Na Europa, discoteca, só com duas saídas

Fiscais verificam até o tipo de pintura e o material de decoração

Deborah Berlinck
Correspondente

Regra elementar: é impossível abrir uma discoteca na Europa com apenas uma porta de saída. Até para reunir cem pessoas — ou seja, abrir uma discoteca pequena para os parâmetros das boates da moda, que reúnem dez mil — a exigência é a mesma: pelo menos duas saídas. E sem obstáculos. As imagens de tragédia da boate Kiss chocaram profissionais da Europa.

— Na França, hoje é praticamente impossível que um lugar pegue fogo pelo teto ou que cabos elétricos superaqueçam como aconteceu no Brasil — disse Phil Borgogno, diretor há 34 anos da “Magazine de la Discotheque”, uma revista sobre as boates francesas.

Laurent Lutsé, presidente da Federação Nacional de Cafés-Bares, Brasseries e o Mundo da Noite, na França, disse que ficou chocado ao ler que seguranças bloquearam a saída das pessoas na boate Kiss.

— Seguranças que bloqueiam portas para que as pessoas não saiam sem pagar… isso não é normal! Na França, o alarme de incêndio teria cortado a música imediatamente e divulgado uma mensagem orientando as pessoas rumo às saídas. E os seguranças têm que passar por formação especial — disse Lutsé.

Sobre fogos, ele comentou:

— Fogos em lugares fechados? É preciso ter um teto muito alto, de seis metros. E os tetos hoje têm que ter sistema contra incêndio. Durante pelo menos uma hora, eles não caem na cabeça dos clientes.

Hoje existem cerca de 2.400 discotecas na França. Há 20 anos, eram dez mil. Mas também foi preciso uma catástrofe no país para que as autoridades francesas revissem as normas e aumentassem os controles. Em novembro de 1970, mais de 140 jovens morreram num incêndio na boate 5-7, em Saint-Laurent-du-Pont, em Isère: as portas de emergência estavam trancadas para impedir a entrada de penetras. O fogo se propagou logo, porque a decoração era feita de papel machê e poliuretano.

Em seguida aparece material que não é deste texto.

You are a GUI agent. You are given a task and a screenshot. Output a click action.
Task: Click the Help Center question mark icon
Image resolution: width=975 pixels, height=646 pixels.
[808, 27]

De lá para cá, para abrir uma boate na França é preciso passar pelo crivo de uma comissão integrada por policiais, bombeiros, representantes das administrações locais, do serviço de controle da qualidade dos alimentos e do serviço de verificação das regras de acessibilidade. É um processo de, no mínimo, um ano, e que custa pelo menos 500 mil euros.

Tudo é verificado, desde o sistema elétrico até o tipo de pintura e decoração dos locais. Portas se abrem automaticamente ao menor sinal de fumaça. E, segundo Borgogno, inspeções acontecem regularmente:

— Hoje, temos normas draconianas, que são sempre difíceis para os decoradores. Há exigências para a altura do teto. Há exigências para o tipo de tecido que pode ser usado. E até o tipo de tinta. E quanto maior a capacidade da boate, maiores as exigências. Em alguns casos exige-se até que um bombeiro trabalhe no local.

Na Suíça, Michel Aymon comanda há 25 anos a boate El Gringo, na estação de esqui de Villars-sur-Ollon. Como na França, todo o material utilizado na decoração do El Gringo, das cortinas às cadeiras e pinturas, é à prova de fogo. Um sistema faz com que os caminhos rumo às saídas se iluminem automaticamente, caso haja pane elétrica.